Sonraki günlerde görücektim. Bundan çok daha güzel kumsallar var. Bomboş tertemiz. Colomboda ki kumsallar diğerlerine göre daha kirli. Bi de enterasandır; biz de deniz kenarında ülkenin en zenginleri oturur. Orda denize sıfır yerler hep gecekondu. Kumsalda yürüyorum. Baktım ablanın biri elinde çöp bidonu denize doğru geliyor. Niyetini hemen anladım. Bidonu ters tutmasıyla bağırmam bir oldu "shame on you" filan dedim. Kadın geri döndü. Kumsalda vakit geçirdikten sonra atladım şehir merkezinde tapınaklar var dediler orayı görmeye gittim. Gangaramaya tapınağı. Şimdi tapınağın yakınında başka bir tapınak var. Önce oraya gittim. Yahu heryerde buda heykeli var ama hindu tanrılarının heykelleri de var. Kendi kendime budist tapınağında hindu tanrıları ne arıyor diyorum. Meğer herifler hem ona hem ona inanıyormuş. Asya da bu din olayları baya karışık. Mesela fil başlı hindu tanrısı Ganesha; kendisi aşağıda. Bunun gibi 300.000 den fazla tanrı var hinduismde.
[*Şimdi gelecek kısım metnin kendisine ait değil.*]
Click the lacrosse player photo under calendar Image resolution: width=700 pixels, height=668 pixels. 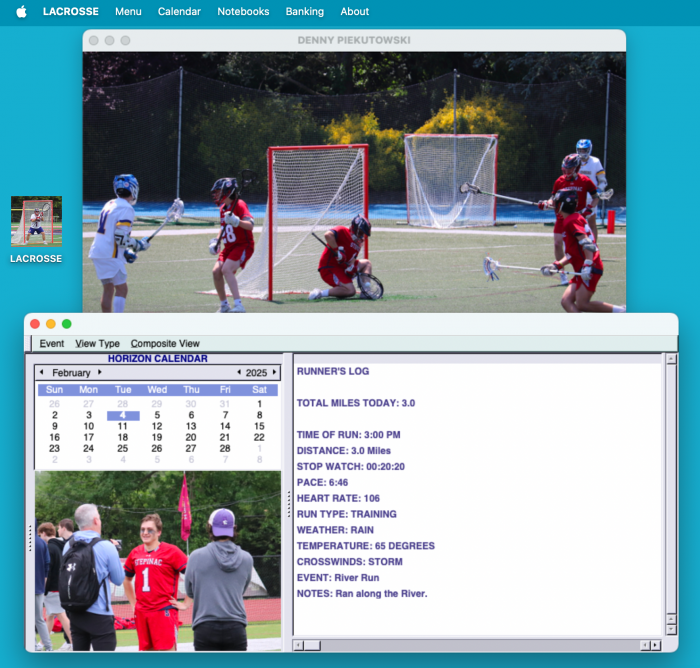157,560
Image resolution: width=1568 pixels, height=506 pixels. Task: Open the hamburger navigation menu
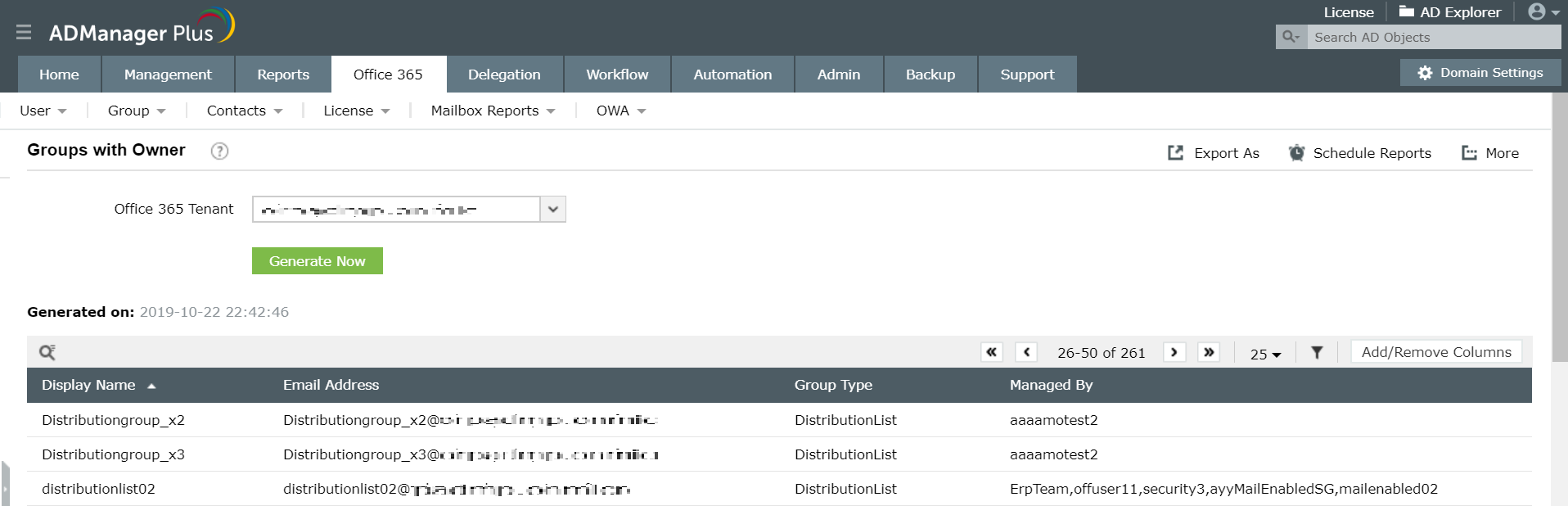24,32
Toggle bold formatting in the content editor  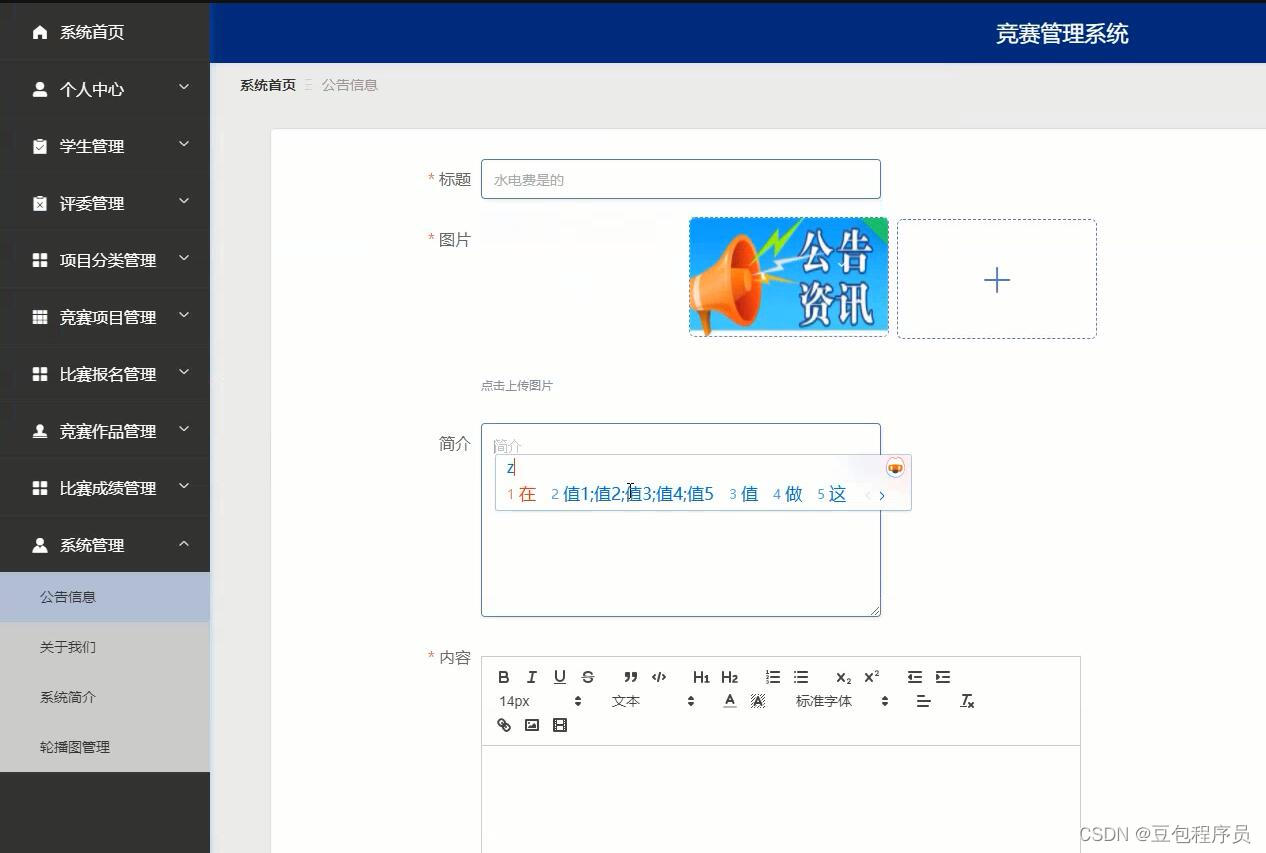pos(503,677)
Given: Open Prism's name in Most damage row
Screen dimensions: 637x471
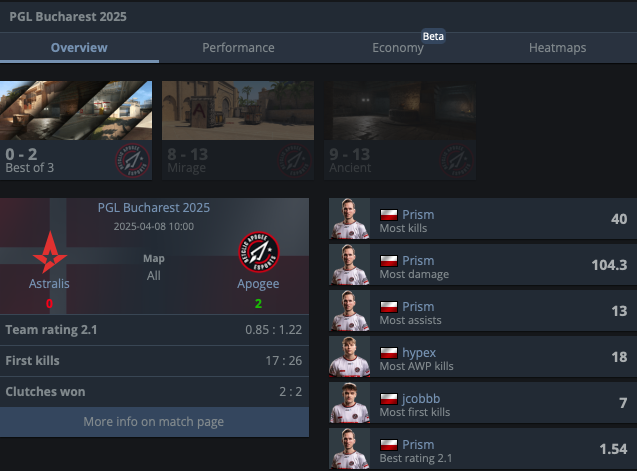Looking at the screenshot, I should [418, 260].
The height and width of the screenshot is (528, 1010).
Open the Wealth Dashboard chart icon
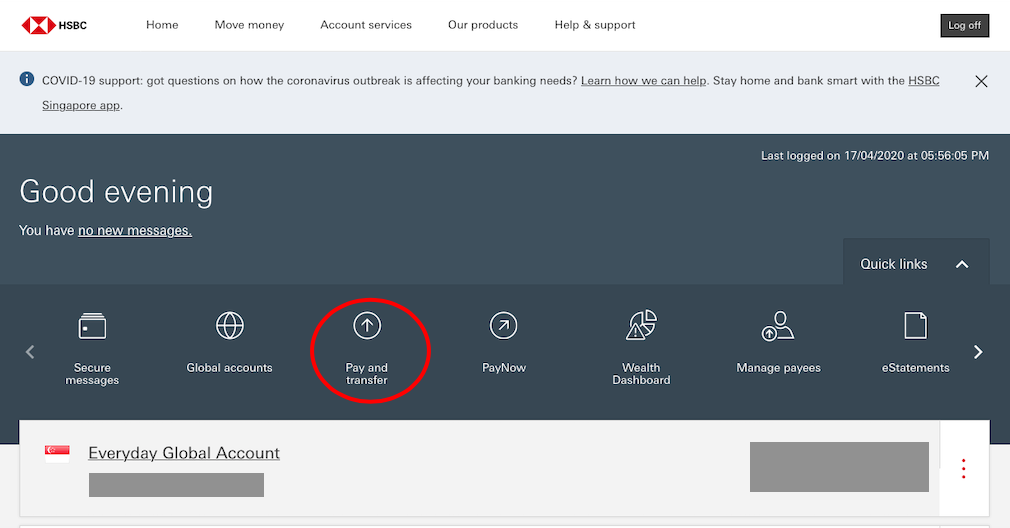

Tapınağı gezmek saatlerimi aldı. Çok büyük her tarafı budizmle ilgili heykellerle dolu. Sri Lanka da; oha bu kadar büyük mü olur dediğim heryerde daha büyük bir buda heykeliyle karşılaştım. Budist rahiplerin giysileri, kostümleri de acayipti.
Neyse akşam oldu döndüm. Daldım bi lokantaya. Menü hint yemekleri. Söyledim bişeyler yanına salata filan. Salata bi geldi kupkuru. Şuna biraz yağ koy diyorum. Olmaz burda yağ çok pahalı biz böyle şeyler için kullanmıyoruz demesin mi herif. Yemekler biryana sri lankada temiz yemek yiyecek yer bulmak çok zor. Şehir pis, lokantalar pis, insanlar pis. Herşey pis. Temizliğe hiç dikkat etmiyorlar. Yeminlen 2 gün dayandım o lokantaların haline, sonra baktım aç kalıcam; madem öyle gel böyle diyerek ne bulduysam yedim. Bu yazıyı rotayı vererek bitiriyorum.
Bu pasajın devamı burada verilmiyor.